_DOCUMENT SEGMENT_.
>> START

38. Section 26 of the Hindu Marriage Act, 1955 provides for custody of children and declares that in any proceeding under the said Act, the Court could make, from time to time, such interim orders as it might deem just and proper with respect to custody, maintenance and education of minor children, consistently with their wishes, wherever possible.
39. The principles in relation to the custody of a minor child are well settled. In determining the question as to who should be given custody of a minor child, the paramount consideration is the `welfare of the child’ and not rights of the parents under a statute for the time being in force.
40. The aforesaid statutory provisions came up for consideration before Indian Courts in several cases. Let us deal with few decisions wherein the courts have applied the principles relating to grant of custody of minor children by taking into account their interest and well-being as paramount consideration.
41. In Saraswathibai Shripad v. Shripad Vasanji, ILR 1941 Bom 455 : AIR 1941 Bom 103; the High Court of Bombay stated;
“It is not the welfare of the father, nor the welfare of the mother that is the paramount consideration for the Court. It is the welfare of the minor and the minor alone which is the paramount consideration.”
42. In Rosy Jacob v. Jacob A.
Chakramakkal, (1973) 1 SCC 840, this Court held that object and purpose of 1890 Act is not merely physical custody of the minor but due protection of the rights of ward’s health, maintenance and education. The power and duty of the Court under the Act is the welfare of minor. In considering the question of welfare of minor, due regard has of course to be given to the right of the father as natural guardian but if the custody of the father cannot promote the welfare of the children, he may be refused such guardianship.

>> END

_RAW RECORDS_.
>> START

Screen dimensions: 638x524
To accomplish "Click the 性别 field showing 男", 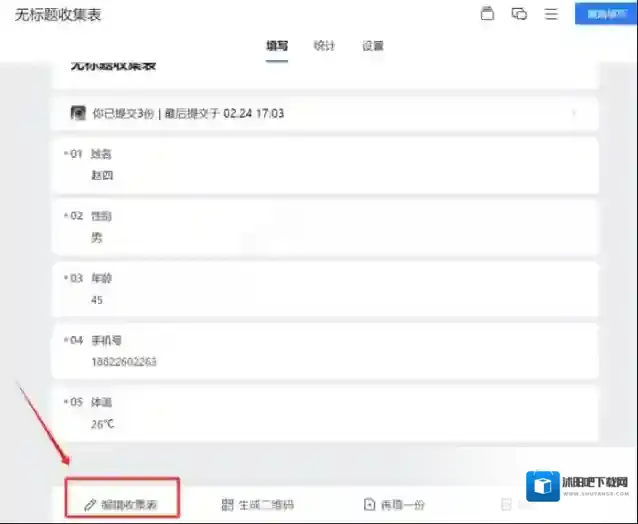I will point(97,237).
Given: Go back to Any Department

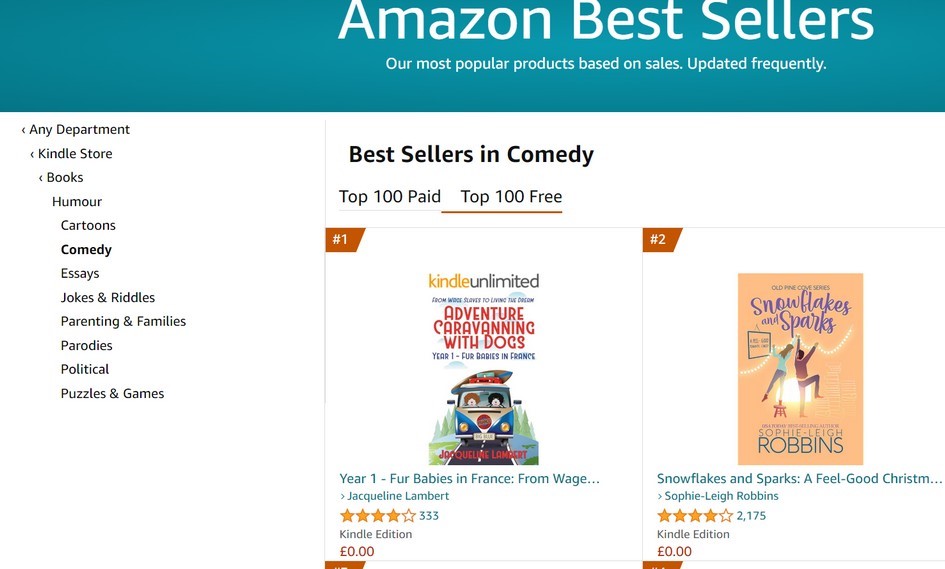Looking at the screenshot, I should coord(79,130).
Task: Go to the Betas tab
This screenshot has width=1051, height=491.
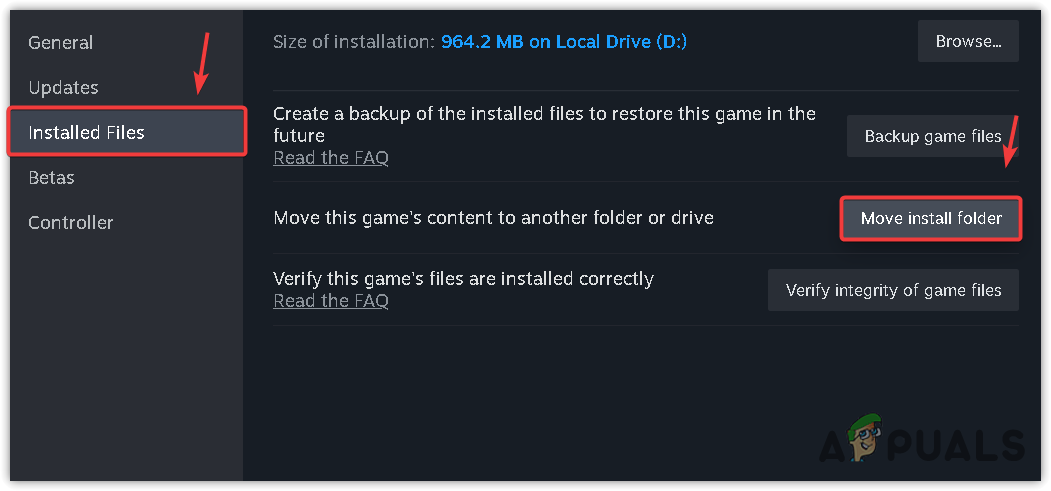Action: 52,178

>> END

_WHAT IS ASKED_. Rewrite the custody judgment excerpt from "40. The aforesaid" to "as paramount consideration.", putting "judgments" in place of "decisions". Rely solely on the custody judgment excerpt.

_CORRECT OUTPUT_.
40. The aforesaid statutory provisions came up for consideration before Indian Courts in several cases. Let us deal with few judgments wherein the courts have applied the principles relating to grant of custody of minor children by taking into account their interest and well-being as paramount consideration.